Carnival rides spun in the background on the Wasatch County Fair midway’s opening night as riders of all ages registered to compete in scooter, BMX and skateboard categories, with fair queens in their sashes greeting participants at the entrance to the park.

Nelson noticed a youngster rubbing wax on the edge of an obstacle to assist in his trickery, then voiced words of caution through his megaphone so no one was caught unaware by a surprisingly slippery surface.

“The little homie’s waxing the ledge. Make sure you recognize,” Nelson said.

Event sponsor Wasatch Behavioral Health provided a free tie-dye T-shirt station with anti-tobacco messaging beside the Wasatch County Health Department’s tent, which offered complimentary stickers, bottled water and granola bars along with giving the contestants brat-green rubber wristbands reading “Live Addiction Free.”

As temperatures began to dip below 90 degrees, Midway skater Walker Nelson was trying kickflip body varials in the shade under the picnic pavilion before his turn in the intermediate skate division. He described his planned run as “pretty risky,” but he had been practicing with his older brother earlier in the day. Safe Kids Wasatch provided helmets, which were required, to anyone in need.

The contest kicked off at 5 p.m. with five participants in the scooter contest zooming through the bowl sections and flying out above the coping while tail-whipping and tweaking their devices. Volunteer judges, including former sponsored skater Edward Latus, graded the competitors using an Olympic-style scoring system with points awarded for tricks landed, creativity and full use of the Wally Hollyday-designed concrete skatepark.

Brothers Emmett and Jacob Jones earned the top two places in the scooter division, with Mason Brown taking third place. Midway’s Gravity Coalition, in their sixth year supporting this competition, contributed prize bags delivered to the winners on the ad-hoc podium atop the hip ramp.

The Weaver brothers — Bridger, Porter and Carter — had a good day during the BMX portion of the Wasatch County Fair Days skate competition. Credit: Courtesy of Galen DeKemper

The three Weaver brothers from South Jordan were the only contestants in the BMX category. Eleven-year-old middle sibling Bridger is a national freestyle champ, sponsored by Champion Electric. He secured first place even though his finale trick, a backflip out of a bowl, came just after the first of his two 45-second run times expired. Porter and Carter joined him on the podium to receive their accolades and pose for photos.

The skateboarding contest featured the highest participant count, with riders of all genders separated into self-designated beginner, intermediate and expert levels. Girls outnumbered the boys 5-2 in the seven-rider beginner group, and the supportive crowd lining the skatepark fence cheered on their ollies, carves and drop-ins, and then when Lachlan Latus summoned the courage to ride down the five-stair.

Intermediate skaters came next, upping the skill level to include handplants, early grabs, backside 180s and fly-outs around the transition elements. Riders complimented each other as they congregated around the tombstone obstacle between runs, bumping fists and saying, “That’s sick,” in a spirit of camaraderie.

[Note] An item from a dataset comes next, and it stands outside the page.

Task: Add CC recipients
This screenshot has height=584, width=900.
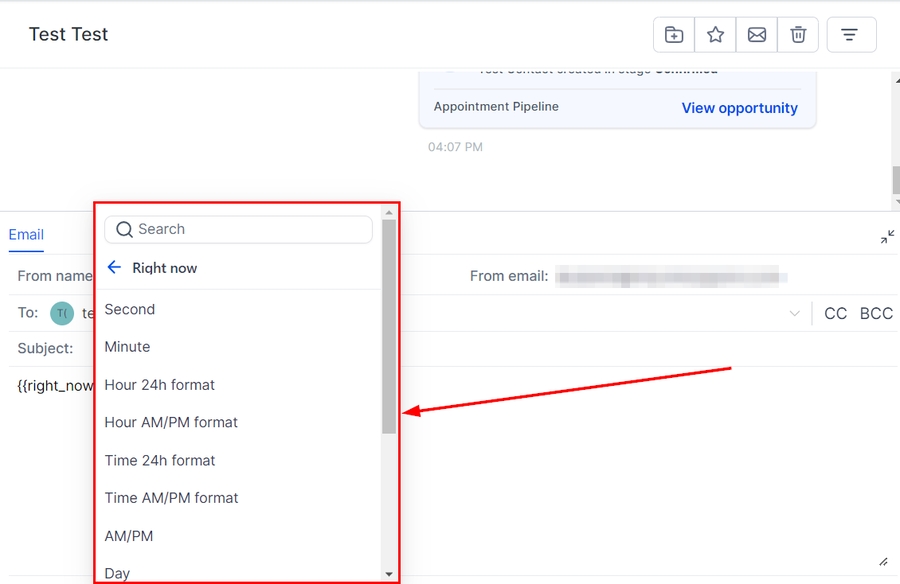Action: point(835,314)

Suddenly, out in the space between the carnival and skatepark, dozens of teens ran to where a fight had broken out. A shirtless, bloody male had been hit by another boy using brass knuckles who was handcuffed and taken away by Heber police.

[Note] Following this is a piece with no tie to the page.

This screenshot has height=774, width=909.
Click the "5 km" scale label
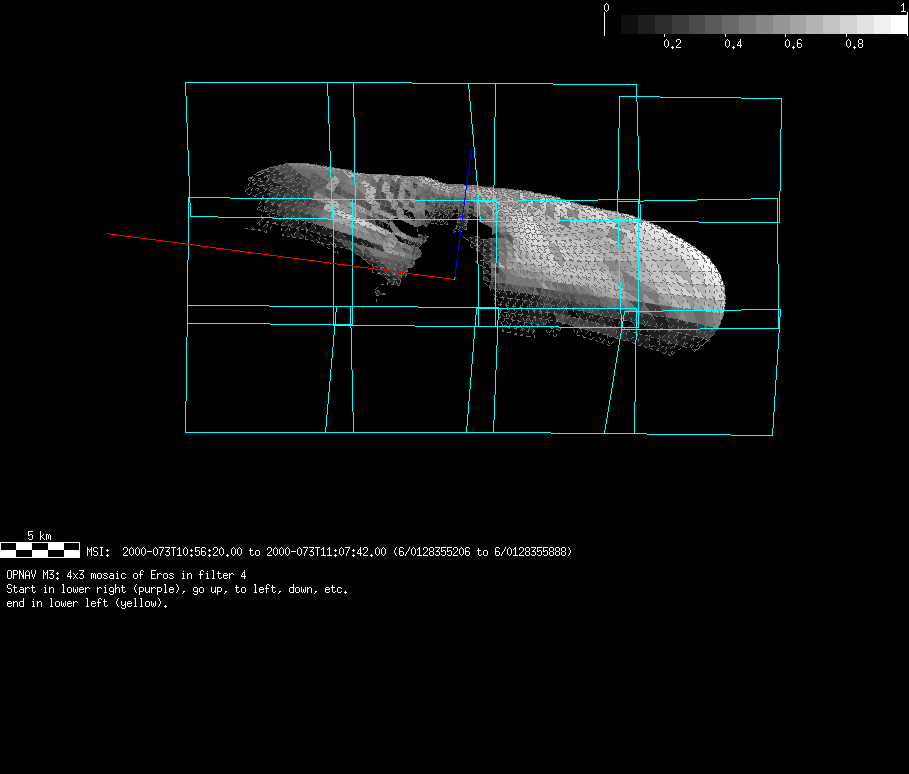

Inside the skatepark, the stage was set for the expert level competition. Noah Dane Sutton from Kamas was attending with his wife, Dominique, on the fifth anniversary of their wedding. Wearing a bicycle helmet, with his right arm wrapped in an ACE bandage and his left hand in a support brace, Sutton skated fearlessly around the street and bowl sections with a stronger second run that still wasn’t quite enough for him to place. 

Park City’s Callie Carman finished third in the expert division won by Jake Tayler with Matthew Muir in second place 12th annual Wasatch County Fair Days skate competition. Credit: Courtesy of Galen DeKemper

Park City 15-year-old Callie Carman, sponsored by Dang Shades, 187 Killer Pads and Triple 8, secured her third-place position in the expert division with numerous spine stalls and transfers. Matthew Muir, wearing a blue T-shirt supporting the Salt Lake City skateshop Time Machine, took second place.

“Buff” Jake Tayler from Eagle Mountain has made a name for himself with footage in recent local videos and was mentoring a younger skater, Kalil Mishalanie, on some flat concrete by the bathrooms while waiting for the expert level call time.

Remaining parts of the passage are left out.